Usually software RAID1 is used where no reliable storage alternative is available.

Also, usually it means the drives are not hot pluggable. This difficulty is
that replacing the failed drive in the software raid requires a power down,
replace, and power up.

Cheap NAS is a possible answer for "reliability".. but it's *very* slow. Most
supposed gigabit NAS's do maybe 200Mbit on a good day (ok if you don't want more
than 10-20MB/sec). There are good NAS alternatives out there, but they will be
pricey. Many of those cheap NAS solutions do offer some kind of RAID (which
many times is software style RAID behind the scenes) and the ability to hot
swap/replace failed drives.

While Linux software RAID will allow any block device pretty much, including
individual partitions, you probably can see the difficulty. Even if you do
mirror root and boot... the host won't simply "work" if the primary drive fails,
you'll have to do a bit of work to make sure things boot ok off the other drive.
It actually helps to build a test box and see the *work* required for yourself.

So... for full system reliability, helps if all the storage is RAID through and
through. But most people can live with just their crucial data on a RAID
subsystem or NAS... so if the system fails, they just have to somehow rebuild
the base system and then remount their protected crucial data that comes off
some kind of reliable storage.

So.... software RAID is useful. And yes, your md0 on a RAID1 will continue to
work if you lose a drive (and you don't have the root/boot problem mentioned
earlier).

There are cheap RAID1 subsystems, even internal subsystems, you can buy that
mirror at the device level rather than at the OS level (that is, they are OS
agnostic). But they usually come with a price tag and may also have other
requirements that make it more difficult to install/support. But I've used them
(e.g. https://www.accordancesystems.com/)

Some options:

1. Internal RAID1 Subsystem
Pros: Mirrors whole drive at the device level. Doesn't care about OS used.
Easy to use and easy to replace bad drives. Low overhead, fairly fast.
Cons: Pricey at $300 - $450USD

2. Software RAID1
Pros: Very cheap. Very fast (somewhat depends on RAID level and CPU used).
Cons: Somewhat hard to use. Can be very hard when partitions, boot and root are
involved.

3. HW RAID
Pros: Pretty fast
Cons: Pricey at $300 - 1000+. Firmware support is always limited so it might
not work with Linux forever.

4. NAS
Pros: Pretty easy to use, generally doesn't care too much about OS used.
Cons: Very pricey for a good ones, moderately pricey for cheap ones. Most
beneficial to data areas and not the OS drive. Affordable units (<$500) are
usually very slow (10-20MB/sec).

5. SAN
Pros: Very fast. Very flexible and reliable.
Cons: Extremely expensive for good performance.

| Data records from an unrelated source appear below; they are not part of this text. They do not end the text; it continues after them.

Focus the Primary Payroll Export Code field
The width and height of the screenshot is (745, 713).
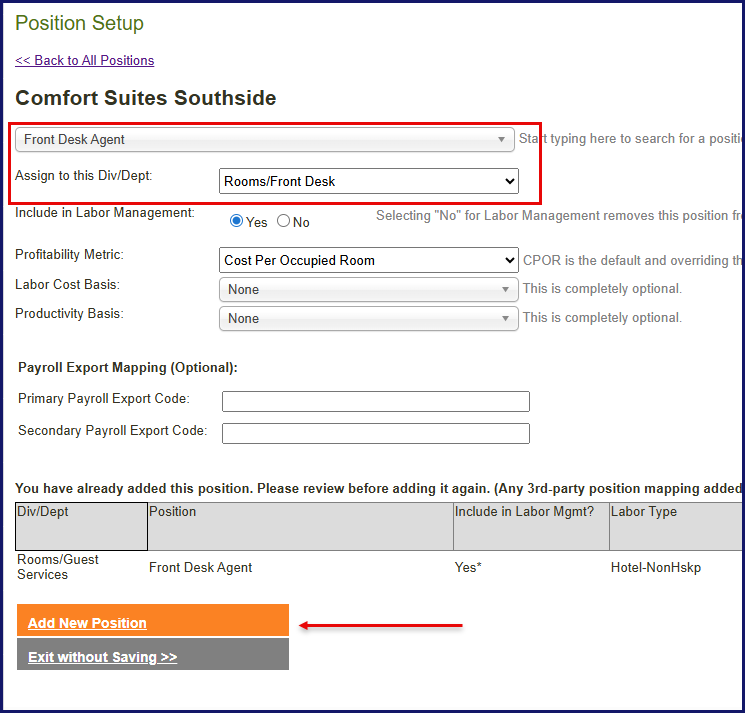[x=375, y=401]
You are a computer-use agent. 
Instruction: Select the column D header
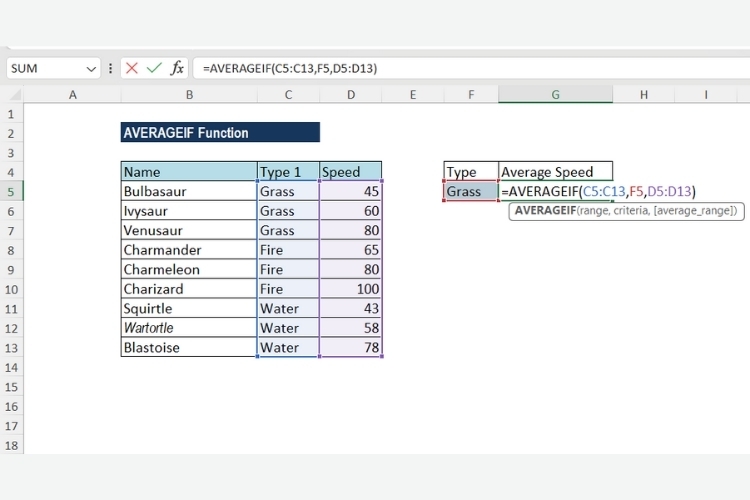point(350,95)
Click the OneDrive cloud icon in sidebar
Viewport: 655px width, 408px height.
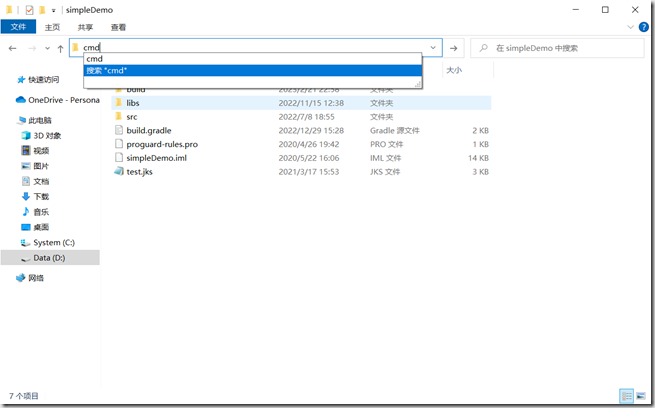pyautogui.click(x=21, y=100)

My favorite option for people on a budget wanting very reliable RAID1 for all
data is to recommend a RAID1 internal storage subsystem (noting that most OEM
desktop will have trouble housing some solutions).

I currently run a HW RAID at home off a high end Adaptec RAID controller. At
work we use mostly SAN (though it's just gigabit iSCSI). I have used (that is,
designed and deployed) everything from 8Gbit FC SAN and 10GbE NAS to the
mentioned Accordance internal subsystems to pure Linux software RAID.

susercius
30-Mar-2014, 09:55
Thank you, cjcox, your answer is a vary nice answer covering lot of "other" questions but does not give me any solution or any path to follow to solve the doubt.
Maybe I've posted the wrong question; I' try to correct.......... So the real worst "scenario" is this:
My server (a Dell PowerEdge 110 II) has two 1TB disks The first (that I will call HD1) is partioned as follows: /dev/sda1 (12GB as boot unit+kernel & all the O.S. stuff), 4 GB as SWAP. The remainig space is "/dev/md0". The second HD (named HD2) has almost the same partition schema: 12GB+4G empty, and its'remaining space used as the second unit for RAID: RAID1 I mean, mounted as /home.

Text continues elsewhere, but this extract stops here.